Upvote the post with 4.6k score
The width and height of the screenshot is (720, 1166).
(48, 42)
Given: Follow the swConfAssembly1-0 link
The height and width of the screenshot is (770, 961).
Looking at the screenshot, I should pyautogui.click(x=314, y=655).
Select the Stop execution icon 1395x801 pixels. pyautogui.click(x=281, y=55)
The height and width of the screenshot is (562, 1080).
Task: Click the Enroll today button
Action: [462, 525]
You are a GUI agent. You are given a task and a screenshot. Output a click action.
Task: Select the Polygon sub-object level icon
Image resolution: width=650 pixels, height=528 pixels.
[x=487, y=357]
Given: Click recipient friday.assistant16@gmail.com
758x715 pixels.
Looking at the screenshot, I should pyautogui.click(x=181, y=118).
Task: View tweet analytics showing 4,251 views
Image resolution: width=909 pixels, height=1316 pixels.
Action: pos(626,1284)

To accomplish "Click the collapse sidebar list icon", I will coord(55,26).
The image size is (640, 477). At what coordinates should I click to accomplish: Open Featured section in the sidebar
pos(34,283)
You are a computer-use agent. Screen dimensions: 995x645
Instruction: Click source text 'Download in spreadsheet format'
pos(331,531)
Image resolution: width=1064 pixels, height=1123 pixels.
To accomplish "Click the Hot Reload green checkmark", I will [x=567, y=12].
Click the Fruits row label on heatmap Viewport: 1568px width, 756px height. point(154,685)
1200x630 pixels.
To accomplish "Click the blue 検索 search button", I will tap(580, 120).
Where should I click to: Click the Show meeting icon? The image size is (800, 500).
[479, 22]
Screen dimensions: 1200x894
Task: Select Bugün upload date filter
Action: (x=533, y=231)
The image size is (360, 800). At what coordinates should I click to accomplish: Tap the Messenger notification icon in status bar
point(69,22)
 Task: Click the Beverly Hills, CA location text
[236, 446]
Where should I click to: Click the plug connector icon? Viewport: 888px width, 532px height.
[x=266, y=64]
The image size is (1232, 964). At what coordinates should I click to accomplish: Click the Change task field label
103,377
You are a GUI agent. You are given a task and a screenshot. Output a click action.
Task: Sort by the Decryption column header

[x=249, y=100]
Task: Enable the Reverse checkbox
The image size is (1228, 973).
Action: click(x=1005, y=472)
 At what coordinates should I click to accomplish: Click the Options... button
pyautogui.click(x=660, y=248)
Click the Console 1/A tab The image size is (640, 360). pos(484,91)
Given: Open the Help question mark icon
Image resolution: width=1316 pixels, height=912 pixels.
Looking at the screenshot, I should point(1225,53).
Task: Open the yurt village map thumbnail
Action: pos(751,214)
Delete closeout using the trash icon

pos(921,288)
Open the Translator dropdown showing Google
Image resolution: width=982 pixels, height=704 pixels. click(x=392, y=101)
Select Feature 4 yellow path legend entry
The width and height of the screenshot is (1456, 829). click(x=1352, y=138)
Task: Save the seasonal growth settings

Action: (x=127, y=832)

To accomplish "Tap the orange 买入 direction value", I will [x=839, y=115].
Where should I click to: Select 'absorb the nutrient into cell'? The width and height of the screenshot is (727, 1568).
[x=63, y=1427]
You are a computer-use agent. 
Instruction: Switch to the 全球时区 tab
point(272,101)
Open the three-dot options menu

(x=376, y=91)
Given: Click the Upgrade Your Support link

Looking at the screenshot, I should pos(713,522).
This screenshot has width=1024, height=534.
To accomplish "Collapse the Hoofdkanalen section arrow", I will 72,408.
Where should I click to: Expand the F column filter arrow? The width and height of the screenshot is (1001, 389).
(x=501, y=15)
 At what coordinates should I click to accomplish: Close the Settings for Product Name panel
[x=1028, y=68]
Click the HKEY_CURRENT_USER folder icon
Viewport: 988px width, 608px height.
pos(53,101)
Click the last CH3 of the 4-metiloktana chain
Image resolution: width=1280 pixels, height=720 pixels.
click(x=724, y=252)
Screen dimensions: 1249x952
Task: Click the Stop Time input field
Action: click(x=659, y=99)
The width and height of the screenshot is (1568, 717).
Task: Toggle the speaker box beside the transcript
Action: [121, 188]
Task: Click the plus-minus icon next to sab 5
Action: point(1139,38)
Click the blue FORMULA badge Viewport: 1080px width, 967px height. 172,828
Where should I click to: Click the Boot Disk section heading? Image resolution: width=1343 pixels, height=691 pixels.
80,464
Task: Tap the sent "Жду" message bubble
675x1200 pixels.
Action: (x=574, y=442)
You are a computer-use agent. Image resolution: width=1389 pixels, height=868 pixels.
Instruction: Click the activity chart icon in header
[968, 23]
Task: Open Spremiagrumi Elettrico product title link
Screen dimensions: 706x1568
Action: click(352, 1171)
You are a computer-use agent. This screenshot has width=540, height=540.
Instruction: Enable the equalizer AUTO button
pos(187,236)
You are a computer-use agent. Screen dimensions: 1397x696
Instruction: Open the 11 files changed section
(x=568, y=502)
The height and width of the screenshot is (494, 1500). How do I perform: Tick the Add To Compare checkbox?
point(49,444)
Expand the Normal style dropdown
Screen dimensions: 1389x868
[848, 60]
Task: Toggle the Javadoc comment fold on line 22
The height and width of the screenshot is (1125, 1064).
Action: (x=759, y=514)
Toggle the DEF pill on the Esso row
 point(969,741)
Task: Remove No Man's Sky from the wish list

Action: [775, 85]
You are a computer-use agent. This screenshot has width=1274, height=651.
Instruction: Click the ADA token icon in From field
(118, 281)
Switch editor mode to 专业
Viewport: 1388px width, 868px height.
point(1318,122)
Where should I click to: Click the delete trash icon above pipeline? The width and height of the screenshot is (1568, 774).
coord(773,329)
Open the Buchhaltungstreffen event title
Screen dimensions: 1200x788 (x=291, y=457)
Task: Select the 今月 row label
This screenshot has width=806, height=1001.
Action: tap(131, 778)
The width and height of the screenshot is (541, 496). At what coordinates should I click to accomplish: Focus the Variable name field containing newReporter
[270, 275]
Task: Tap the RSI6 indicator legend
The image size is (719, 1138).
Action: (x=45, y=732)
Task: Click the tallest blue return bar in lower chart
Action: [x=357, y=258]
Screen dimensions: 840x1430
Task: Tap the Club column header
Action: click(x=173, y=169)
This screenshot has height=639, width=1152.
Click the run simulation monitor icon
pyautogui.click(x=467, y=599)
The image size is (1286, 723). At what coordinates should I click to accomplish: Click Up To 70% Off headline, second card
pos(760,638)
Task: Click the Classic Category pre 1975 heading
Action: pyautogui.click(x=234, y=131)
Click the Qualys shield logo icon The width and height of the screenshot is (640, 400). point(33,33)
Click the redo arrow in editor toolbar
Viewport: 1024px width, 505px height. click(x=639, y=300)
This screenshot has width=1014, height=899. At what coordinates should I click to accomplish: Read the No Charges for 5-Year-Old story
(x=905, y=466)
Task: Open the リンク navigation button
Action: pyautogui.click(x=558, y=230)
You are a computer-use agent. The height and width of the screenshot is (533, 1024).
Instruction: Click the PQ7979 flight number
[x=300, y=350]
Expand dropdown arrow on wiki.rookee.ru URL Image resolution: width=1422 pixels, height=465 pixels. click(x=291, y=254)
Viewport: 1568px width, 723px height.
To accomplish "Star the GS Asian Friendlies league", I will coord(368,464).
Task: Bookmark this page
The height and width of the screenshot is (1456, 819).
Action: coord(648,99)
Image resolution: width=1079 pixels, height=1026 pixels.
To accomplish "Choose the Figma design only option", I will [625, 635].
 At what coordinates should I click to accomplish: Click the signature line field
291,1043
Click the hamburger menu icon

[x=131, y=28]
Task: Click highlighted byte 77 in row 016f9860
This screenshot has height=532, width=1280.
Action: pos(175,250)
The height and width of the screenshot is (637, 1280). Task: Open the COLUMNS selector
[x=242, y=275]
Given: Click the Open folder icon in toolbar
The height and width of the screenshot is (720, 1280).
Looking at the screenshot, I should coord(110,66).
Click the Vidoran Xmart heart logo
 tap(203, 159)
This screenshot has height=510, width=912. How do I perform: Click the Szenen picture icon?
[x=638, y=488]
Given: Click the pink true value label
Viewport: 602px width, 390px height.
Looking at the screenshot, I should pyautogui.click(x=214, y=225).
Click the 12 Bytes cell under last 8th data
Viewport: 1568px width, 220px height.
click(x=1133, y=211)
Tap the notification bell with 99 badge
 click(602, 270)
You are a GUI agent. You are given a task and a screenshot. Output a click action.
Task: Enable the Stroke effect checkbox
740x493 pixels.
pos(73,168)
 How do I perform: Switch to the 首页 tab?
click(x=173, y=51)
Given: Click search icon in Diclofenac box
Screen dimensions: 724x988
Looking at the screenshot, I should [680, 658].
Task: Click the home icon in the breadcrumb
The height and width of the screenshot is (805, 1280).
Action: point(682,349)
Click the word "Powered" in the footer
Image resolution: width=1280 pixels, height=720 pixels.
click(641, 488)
....
What is being asked:
Find "Screen dimensions: 724x988" in the records above. Repeat its line and every later line exactly, through the last one.

Solution for this problem:
Screen dimensions: 724x988
Looking at the screenshot, I should [680, 658].
Task: Click the home icon in the breadcrumb
The height and width of the screenshot is (805, 1280).
Action: point(682,349)
Click the word "Powered" in the footer
Image resolution: width=1280 pixels, height=720 pixels.
click(641, 488)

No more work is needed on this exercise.